▶ _Your goal_: Search the data for the string "computer" and copy each line in which it appears.

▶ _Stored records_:
*** Block opens ***

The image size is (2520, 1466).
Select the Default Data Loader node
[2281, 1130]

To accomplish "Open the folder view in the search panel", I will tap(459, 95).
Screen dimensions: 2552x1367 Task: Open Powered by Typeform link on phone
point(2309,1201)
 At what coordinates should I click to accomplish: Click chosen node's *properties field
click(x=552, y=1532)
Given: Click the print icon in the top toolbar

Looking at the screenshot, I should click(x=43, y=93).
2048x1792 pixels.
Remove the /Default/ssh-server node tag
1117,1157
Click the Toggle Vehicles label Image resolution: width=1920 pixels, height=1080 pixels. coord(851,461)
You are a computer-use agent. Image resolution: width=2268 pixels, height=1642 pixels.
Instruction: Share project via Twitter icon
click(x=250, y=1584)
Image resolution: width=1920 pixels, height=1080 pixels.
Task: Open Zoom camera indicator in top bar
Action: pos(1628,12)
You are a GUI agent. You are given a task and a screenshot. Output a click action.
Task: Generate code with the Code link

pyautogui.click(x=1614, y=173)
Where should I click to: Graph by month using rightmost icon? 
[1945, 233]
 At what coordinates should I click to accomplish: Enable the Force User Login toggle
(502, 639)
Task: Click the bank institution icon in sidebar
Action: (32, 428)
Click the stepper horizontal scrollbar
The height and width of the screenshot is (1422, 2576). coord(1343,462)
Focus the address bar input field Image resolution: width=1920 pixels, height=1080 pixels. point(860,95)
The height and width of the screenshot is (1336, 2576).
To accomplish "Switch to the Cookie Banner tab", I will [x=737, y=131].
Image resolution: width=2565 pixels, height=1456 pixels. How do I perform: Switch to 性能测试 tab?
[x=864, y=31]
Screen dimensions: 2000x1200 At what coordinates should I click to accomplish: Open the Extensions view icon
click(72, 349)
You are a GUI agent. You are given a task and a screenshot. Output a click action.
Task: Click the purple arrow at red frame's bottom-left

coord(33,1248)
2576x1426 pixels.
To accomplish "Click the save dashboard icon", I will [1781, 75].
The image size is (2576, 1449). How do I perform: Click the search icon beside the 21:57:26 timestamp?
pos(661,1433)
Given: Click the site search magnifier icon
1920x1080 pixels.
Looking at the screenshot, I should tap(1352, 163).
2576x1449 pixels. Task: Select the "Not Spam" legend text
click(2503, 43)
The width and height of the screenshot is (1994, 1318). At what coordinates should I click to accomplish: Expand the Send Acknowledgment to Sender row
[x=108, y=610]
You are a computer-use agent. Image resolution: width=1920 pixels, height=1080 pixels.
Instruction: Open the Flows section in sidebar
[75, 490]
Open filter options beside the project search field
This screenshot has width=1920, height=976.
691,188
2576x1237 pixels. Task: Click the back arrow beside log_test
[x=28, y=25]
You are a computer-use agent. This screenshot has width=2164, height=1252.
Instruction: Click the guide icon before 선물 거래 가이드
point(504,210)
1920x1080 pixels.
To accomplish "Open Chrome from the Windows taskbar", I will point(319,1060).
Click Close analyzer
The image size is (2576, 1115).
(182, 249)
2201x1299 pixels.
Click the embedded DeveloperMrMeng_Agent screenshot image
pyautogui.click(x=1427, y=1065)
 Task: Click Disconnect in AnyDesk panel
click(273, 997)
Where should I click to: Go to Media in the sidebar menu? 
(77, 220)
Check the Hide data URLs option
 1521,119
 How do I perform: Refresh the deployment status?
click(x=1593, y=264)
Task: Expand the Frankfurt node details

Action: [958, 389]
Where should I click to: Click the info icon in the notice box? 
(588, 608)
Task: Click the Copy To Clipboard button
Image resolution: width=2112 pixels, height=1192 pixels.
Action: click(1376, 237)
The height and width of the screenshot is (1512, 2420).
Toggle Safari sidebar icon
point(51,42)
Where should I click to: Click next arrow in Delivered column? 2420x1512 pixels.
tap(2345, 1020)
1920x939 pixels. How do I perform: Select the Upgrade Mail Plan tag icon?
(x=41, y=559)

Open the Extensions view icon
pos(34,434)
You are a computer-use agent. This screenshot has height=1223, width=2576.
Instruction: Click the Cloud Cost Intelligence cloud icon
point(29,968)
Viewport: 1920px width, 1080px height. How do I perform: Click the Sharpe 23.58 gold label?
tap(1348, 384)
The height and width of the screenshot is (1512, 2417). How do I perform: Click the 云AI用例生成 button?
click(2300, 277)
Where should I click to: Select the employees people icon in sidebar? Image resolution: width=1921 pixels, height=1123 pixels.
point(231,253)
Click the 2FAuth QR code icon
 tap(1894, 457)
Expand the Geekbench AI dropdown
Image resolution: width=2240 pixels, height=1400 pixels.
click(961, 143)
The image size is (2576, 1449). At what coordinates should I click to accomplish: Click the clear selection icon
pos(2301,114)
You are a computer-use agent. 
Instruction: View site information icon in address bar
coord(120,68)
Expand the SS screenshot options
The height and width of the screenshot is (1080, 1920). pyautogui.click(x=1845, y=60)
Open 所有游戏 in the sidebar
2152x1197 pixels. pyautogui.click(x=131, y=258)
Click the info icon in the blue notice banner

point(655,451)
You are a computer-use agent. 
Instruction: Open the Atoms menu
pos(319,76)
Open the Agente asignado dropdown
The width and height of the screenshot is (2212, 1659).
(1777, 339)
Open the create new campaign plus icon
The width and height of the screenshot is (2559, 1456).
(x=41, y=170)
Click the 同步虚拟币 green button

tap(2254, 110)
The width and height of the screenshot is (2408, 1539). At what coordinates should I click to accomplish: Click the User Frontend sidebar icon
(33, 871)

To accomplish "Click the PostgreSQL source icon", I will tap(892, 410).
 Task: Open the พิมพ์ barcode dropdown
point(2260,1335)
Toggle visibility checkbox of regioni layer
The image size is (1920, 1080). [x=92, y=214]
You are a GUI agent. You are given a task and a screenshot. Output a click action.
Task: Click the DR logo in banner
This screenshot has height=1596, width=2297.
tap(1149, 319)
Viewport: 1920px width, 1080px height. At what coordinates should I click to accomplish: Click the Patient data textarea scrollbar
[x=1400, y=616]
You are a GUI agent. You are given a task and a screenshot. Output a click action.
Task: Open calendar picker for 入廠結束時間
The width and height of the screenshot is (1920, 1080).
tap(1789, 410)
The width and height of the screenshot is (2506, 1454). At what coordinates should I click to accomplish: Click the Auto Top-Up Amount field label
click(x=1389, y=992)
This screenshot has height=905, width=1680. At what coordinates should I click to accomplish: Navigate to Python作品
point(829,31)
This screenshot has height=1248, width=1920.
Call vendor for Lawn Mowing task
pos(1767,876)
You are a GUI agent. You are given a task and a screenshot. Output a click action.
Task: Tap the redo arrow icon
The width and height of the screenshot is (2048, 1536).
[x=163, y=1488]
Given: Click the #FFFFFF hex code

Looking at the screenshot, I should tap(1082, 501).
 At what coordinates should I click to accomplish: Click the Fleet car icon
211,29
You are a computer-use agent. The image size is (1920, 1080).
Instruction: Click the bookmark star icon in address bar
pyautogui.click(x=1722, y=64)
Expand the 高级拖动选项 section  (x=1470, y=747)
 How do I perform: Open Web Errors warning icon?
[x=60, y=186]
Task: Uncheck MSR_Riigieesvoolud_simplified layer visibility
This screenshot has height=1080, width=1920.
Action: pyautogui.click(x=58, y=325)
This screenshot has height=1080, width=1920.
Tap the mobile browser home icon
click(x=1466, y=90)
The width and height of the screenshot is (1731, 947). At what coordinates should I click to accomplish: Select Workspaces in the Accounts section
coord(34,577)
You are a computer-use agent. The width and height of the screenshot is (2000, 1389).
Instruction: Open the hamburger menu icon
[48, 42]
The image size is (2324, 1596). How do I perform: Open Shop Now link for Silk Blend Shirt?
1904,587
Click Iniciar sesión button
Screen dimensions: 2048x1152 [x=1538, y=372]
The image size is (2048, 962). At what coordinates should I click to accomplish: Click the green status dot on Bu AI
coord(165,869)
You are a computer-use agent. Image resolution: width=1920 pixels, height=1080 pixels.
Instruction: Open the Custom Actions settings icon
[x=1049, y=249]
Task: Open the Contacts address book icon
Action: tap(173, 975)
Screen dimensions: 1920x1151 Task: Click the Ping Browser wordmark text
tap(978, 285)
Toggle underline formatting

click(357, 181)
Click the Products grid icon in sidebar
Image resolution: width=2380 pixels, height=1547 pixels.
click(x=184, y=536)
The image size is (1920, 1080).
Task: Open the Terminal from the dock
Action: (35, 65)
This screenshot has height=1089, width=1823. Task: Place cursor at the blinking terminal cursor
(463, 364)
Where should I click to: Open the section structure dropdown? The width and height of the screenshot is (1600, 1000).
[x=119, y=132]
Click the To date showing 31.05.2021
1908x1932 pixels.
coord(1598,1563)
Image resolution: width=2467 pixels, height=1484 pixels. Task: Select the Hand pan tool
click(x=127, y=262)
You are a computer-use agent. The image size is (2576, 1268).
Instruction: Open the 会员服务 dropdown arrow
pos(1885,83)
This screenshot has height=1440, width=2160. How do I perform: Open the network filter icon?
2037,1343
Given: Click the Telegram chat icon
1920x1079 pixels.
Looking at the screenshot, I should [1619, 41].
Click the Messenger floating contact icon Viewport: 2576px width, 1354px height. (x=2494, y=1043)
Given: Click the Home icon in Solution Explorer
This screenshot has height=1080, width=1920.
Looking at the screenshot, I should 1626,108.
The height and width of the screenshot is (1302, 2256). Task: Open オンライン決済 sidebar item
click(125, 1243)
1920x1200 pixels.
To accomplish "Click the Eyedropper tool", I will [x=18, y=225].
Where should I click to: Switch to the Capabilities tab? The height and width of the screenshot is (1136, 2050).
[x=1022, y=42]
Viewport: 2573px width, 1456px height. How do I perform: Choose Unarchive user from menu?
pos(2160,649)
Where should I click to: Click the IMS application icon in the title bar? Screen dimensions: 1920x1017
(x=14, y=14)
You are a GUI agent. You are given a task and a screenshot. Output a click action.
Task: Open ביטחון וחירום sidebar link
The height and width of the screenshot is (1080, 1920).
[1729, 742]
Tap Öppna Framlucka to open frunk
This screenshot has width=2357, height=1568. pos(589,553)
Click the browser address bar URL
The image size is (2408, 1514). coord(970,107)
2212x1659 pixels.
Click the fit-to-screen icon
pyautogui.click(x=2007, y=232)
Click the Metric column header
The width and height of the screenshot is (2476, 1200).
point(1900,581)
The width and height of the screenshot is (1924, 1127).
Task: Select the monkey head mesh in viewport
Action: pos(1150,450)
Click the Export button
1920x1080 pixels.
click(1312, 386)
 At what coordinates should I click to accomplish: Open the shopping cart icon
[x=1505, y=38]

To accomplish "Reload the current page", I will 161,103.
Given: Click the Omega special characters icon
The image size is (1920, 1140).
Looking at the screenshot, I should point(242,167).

*** Block closes ***

▶ _Solution to this task_:
You are a computer-use agent. Image resolution: width=2268 pixels, height=1642 pixels.
You are a computer-use agent. Image resolution: width=1920 pixels, height=1080 pixels.
You are a computer-use agent. This screenshot has width=2164, height=1252.
You are a computer-use agent. This screenshot has height=1223, width=2576.
You are a computer-use agent. 
You are a computer-use agent. 
You are a computer-use agent. The image size is (1920, 1080).
You are a computer-use agent. The width and height of the screenshot is (2000, 1389).
You are a computer-use agent. Image resolution: width=1920 pixels, height=1080 pixels.
You are a computer-use agent. The image size is (2576, 1268).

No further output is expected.